Yesterday, Ubuntu custodian Canonical made users aware that its official forums had been breached via SQL injection. While usernames, email addresses and salted passwords were nabbed in the attack, Canonical is confident hackers did not get access to any core Ubuntu services.
Ubuntu was quick to inform users of the breach — which occurred on July 14 — with the news posted a day after the event.
Although the company has taken restorative and preventative measures, including rebuilding its forum servers “from the ground up” and resetting “all system and database passwords”, there’s no escaping the fact the breach leaked important user data:
The attacker had the ability to inject certain formatted SQL to the Forums database on the Forums database servers. This gave them the ability to read from any table but we believe they only ever read from the ‘user’ table.
They used this access to download portions of the ‘user’ table which contained usernames, email addresses and IPs for 2 million users. No active passwords were accessed; the passwords stored in this table were random strings as the Ubuntu Forums rely on Ubuntu Single Sign On for logins. The attacker did download these random strings (which were hashed and salted).
Even with passwords given the cryptographic one-two, it’s still advisable that you change your login as soon as possible. As for the stolen emails, well, time to keep an eye on your inbox.
Notice of security breach on Ubuntu Forums [Ubuntu, via gHacks]
Comments
2 responses to “Ubuntu Forums Hacked, Attackers Get Away With Names, Emails And Salted Passwords”
So, who do we believe?
Logan writes:
Ubuntu Writes:
Ubuntu SSO are not passwords. They are tokens.
Well, that would be Canonical, wouldn’t it?
They’re certainly not usable, of course, but it’s password data nonetheless. I’m not sure why you’re confused about this?
It’s not, it’s openid access token data. Random strings that were part of Single Sign On. This is in their statement.
Part of your assumption is you only read the small few words
and not the full sentence
and understanding just what “Ubuntu Single Sign On” is. To elucidate on that it’s detailed in https://help.ubuntu.com/community/SSO
Because YOU claim salted passwords were stolen where Ubuntu’s own statement there suggests they are not.
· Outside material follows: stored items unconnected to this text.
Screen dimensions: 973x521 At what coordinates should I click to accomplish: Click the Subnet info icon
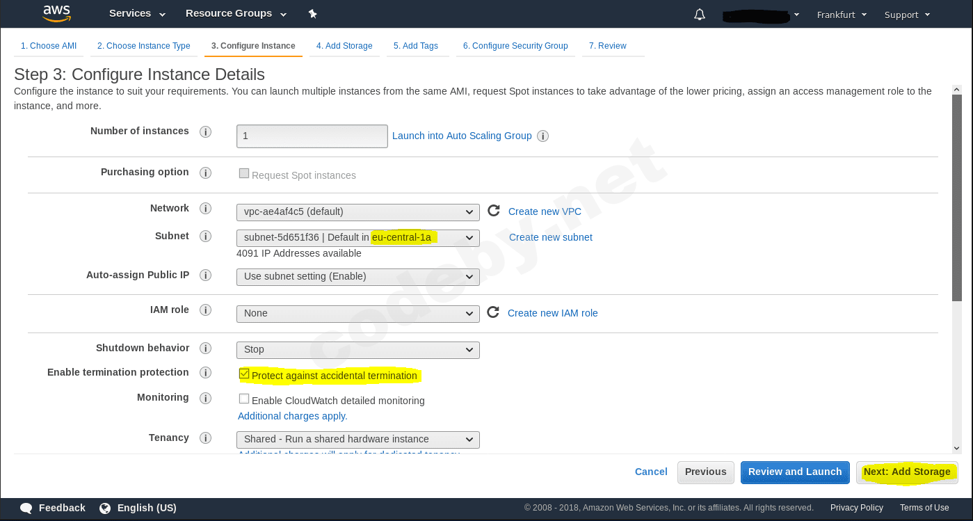(205, 237)
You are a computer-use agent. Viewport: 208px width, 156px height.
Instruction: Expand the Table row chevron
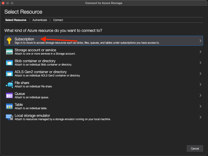point(200,106)
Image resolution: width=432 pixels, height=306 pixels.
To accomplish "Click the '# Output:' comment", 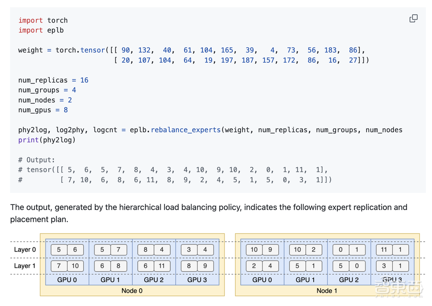I will coord(37,160).
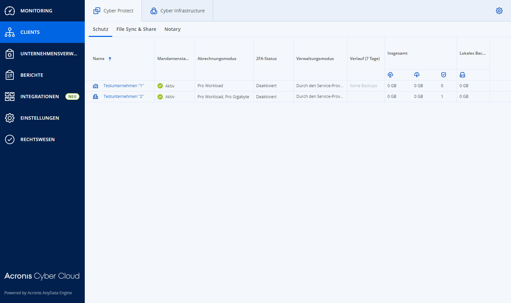The image size is (511, 303).
Task: Select Clients in the sidebar menu
Action: pos(30,32)
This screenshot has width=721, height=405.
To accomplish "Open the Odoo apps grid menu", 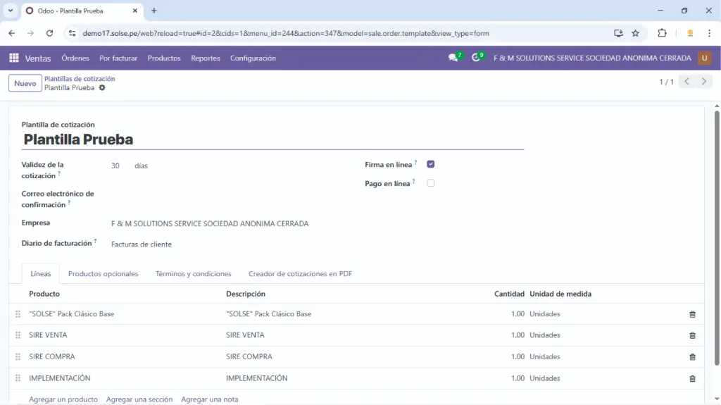I will 14,58.
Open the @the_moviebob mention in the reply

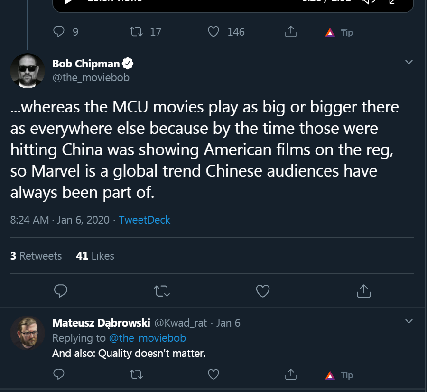coord(148,338)
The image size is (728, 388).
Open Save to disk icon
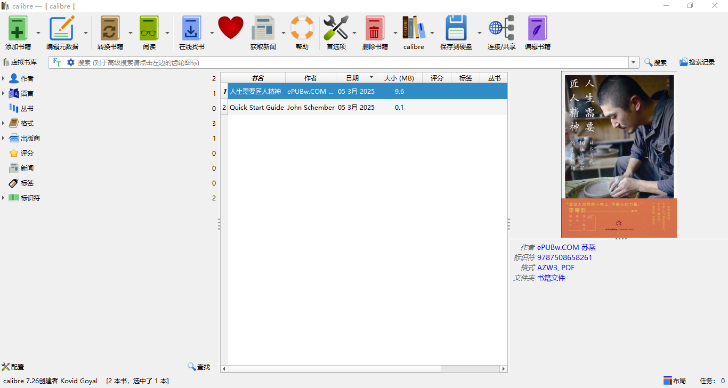456,28
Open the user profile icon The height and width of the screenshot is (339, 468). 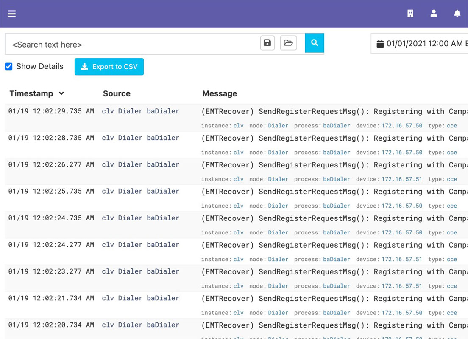(434, 13)
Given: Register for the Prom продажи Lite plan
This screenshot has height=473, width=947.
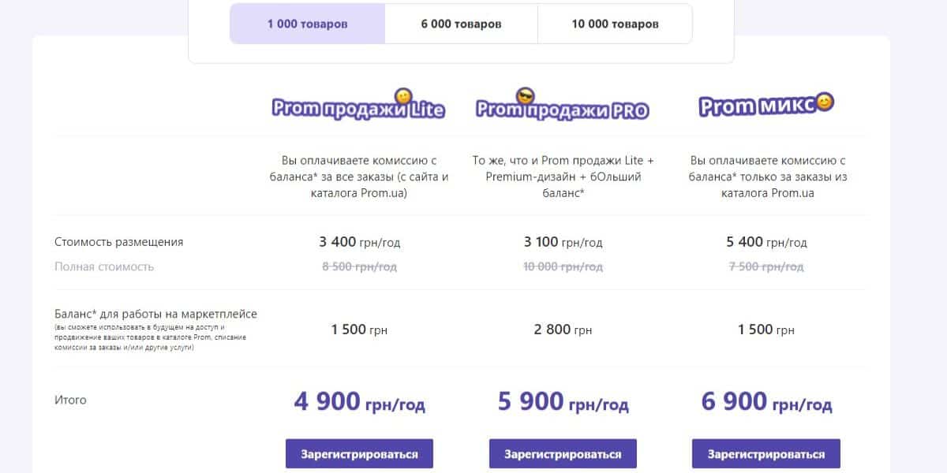Looking at the screenshot, I should pos(359,454).
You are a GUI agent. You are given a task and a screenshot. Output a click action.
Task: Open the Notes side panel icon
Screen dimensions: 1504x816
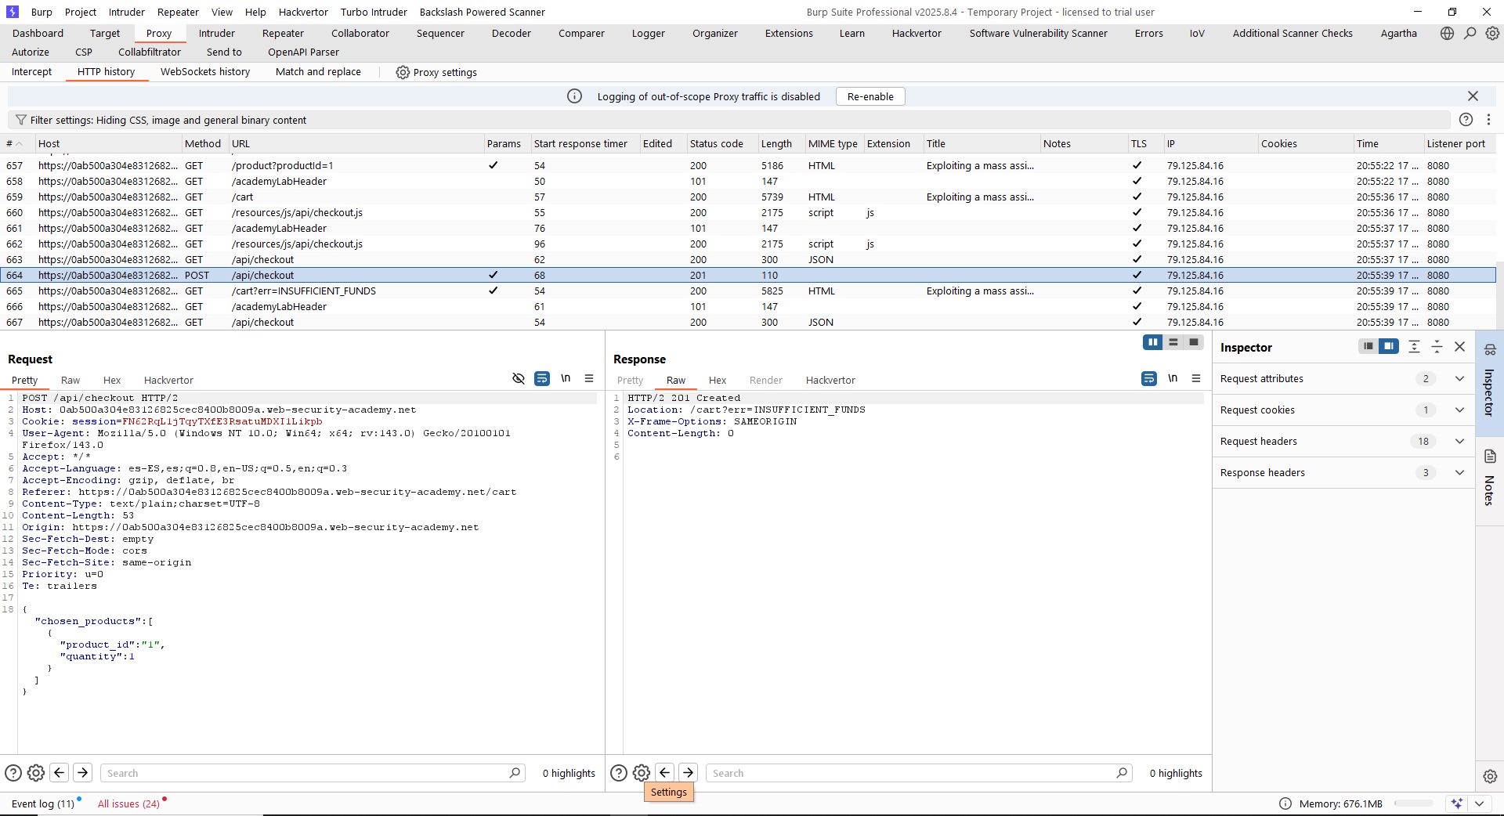[1489, 457]

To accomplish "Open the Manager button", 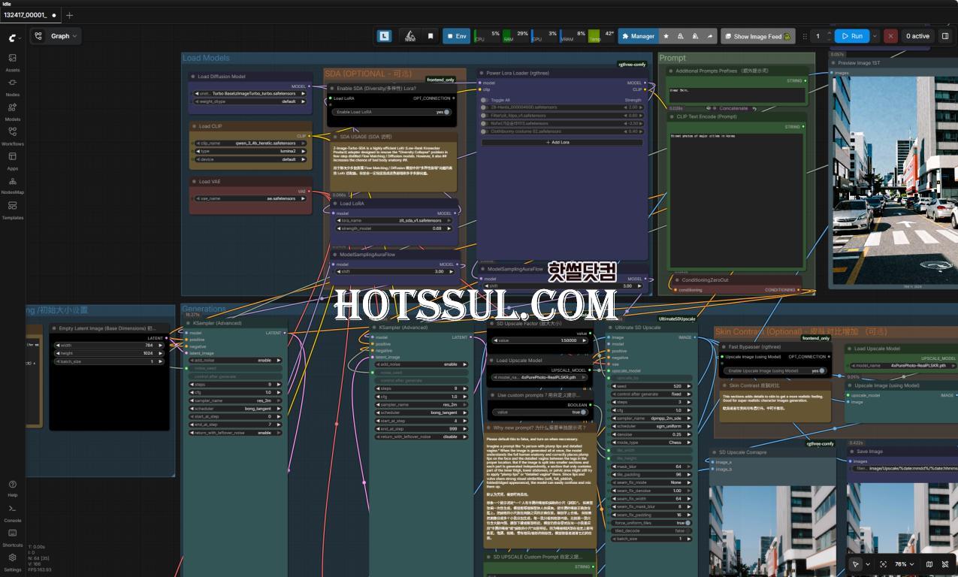I will [637, 36].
Going further into this their full statement is at: http://insights.ubuntu.com/2016/07/15/notice- of-security-breach-on-ubuntu-forums/ where they state in black and white
Salted passwords, are by nature, still valid passwords that can be de-salted and run against a rainbow table or any other form of cracking tool.
In this case the attackers only got the access token, which if Ubuntu invalidate means no access to any of their other systems that use SSO.
Looking further into this suggests that those are not even tokens, just random strings.
https://ubuntuforums.org/showthread.php?t=2330842 post 5.
If I read that post correctly it seems when Ubuntu moved to SSO for vBulletin they had no need for the user.password field any more so went through and just randomised all the data in that field. Random strings in the password field with OpenID doing the login.